On Mon, Jul 14, 2014 at 12:07 PM, Bao Niu <niuba...@gmail.com> wrote:
> Thank you guys for your replies. These days I spent some time reading the
> documentation on session to make sure I understand all the basics. After
> reading, I still have trouble understanding the point that mapped objects
> should not outlive the session from which they are originally queried.
>
> In my case, a Person object loaded from database, having two attributes,
> o.FirstName, and o.LastName, is expected to persist within the full
> life-cycle of my application, not just a database session, because when you
> query the object you just make it visible to the application, you are not
> sure what you are going to flush into database at this moment. As Jonathan
> pointed out, "merging" seems to be the only way to extend the lifespan of
> those queried and mapped objects across different sessions.
>
> What I suggested in my previous post is having two (series of) sessions, one
> is responsible for querying and making FirstName(s) and LastName(s), and
> possibly concatenating the two; while the other (series of) sessions is
> responsible for holding all the Persons objects together and do some further
> query on them.
>
> Why is this design flawed?? Did I violate some fundamental principles here?
> Thanks.
>
>
> On Tue, Jul 1, 2014 at 8:24 AM, Jonathan Vanasco <jonat...@findmeon.com>
> wrote:
>>
>> That design is definitely flawed.
>>
>> Read up on the ORM session documentation, and pay attention to "Merging",
>>
>> The session encapsulates a bit of logic and a unit of work.  Once you
>> close a session, the objects within it are considered to be out-of-phase.

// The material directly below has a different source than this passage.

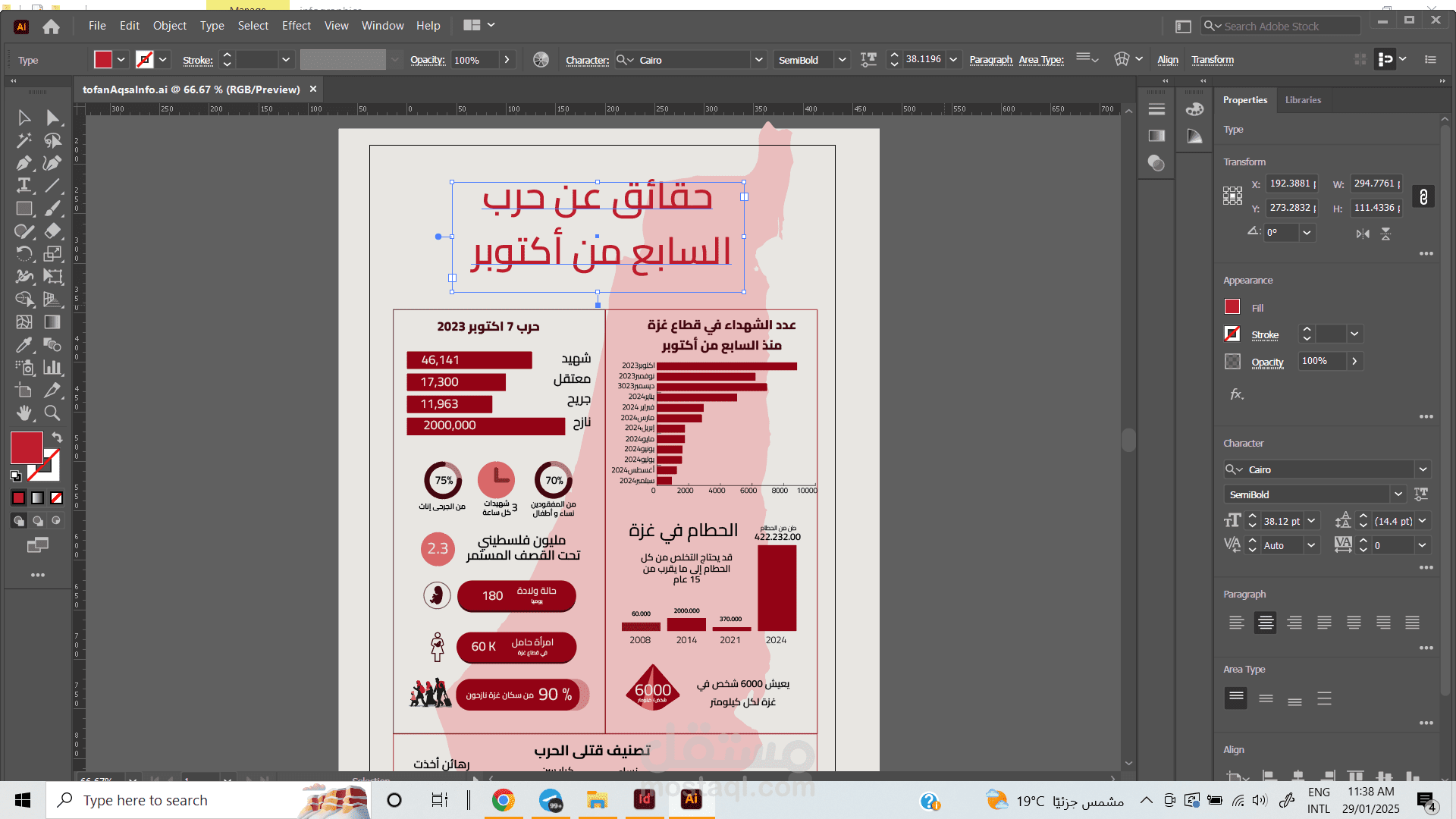Select the Column Graph tool
The image size is (1456, 819).
tap(52, 368)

>> Accessing their attributes -- even only for a read -- requires a new
>> database session/transaction to ensure that the data is the same.
>>
>> Sessions should generally last the length of a web request -- unless you
>> have very specific business requirements that necessitate otherwise.  In
>> your case, you don't.  Just start a session at the beginning of each
>> request.  You'll overcomplicate everything otherwise.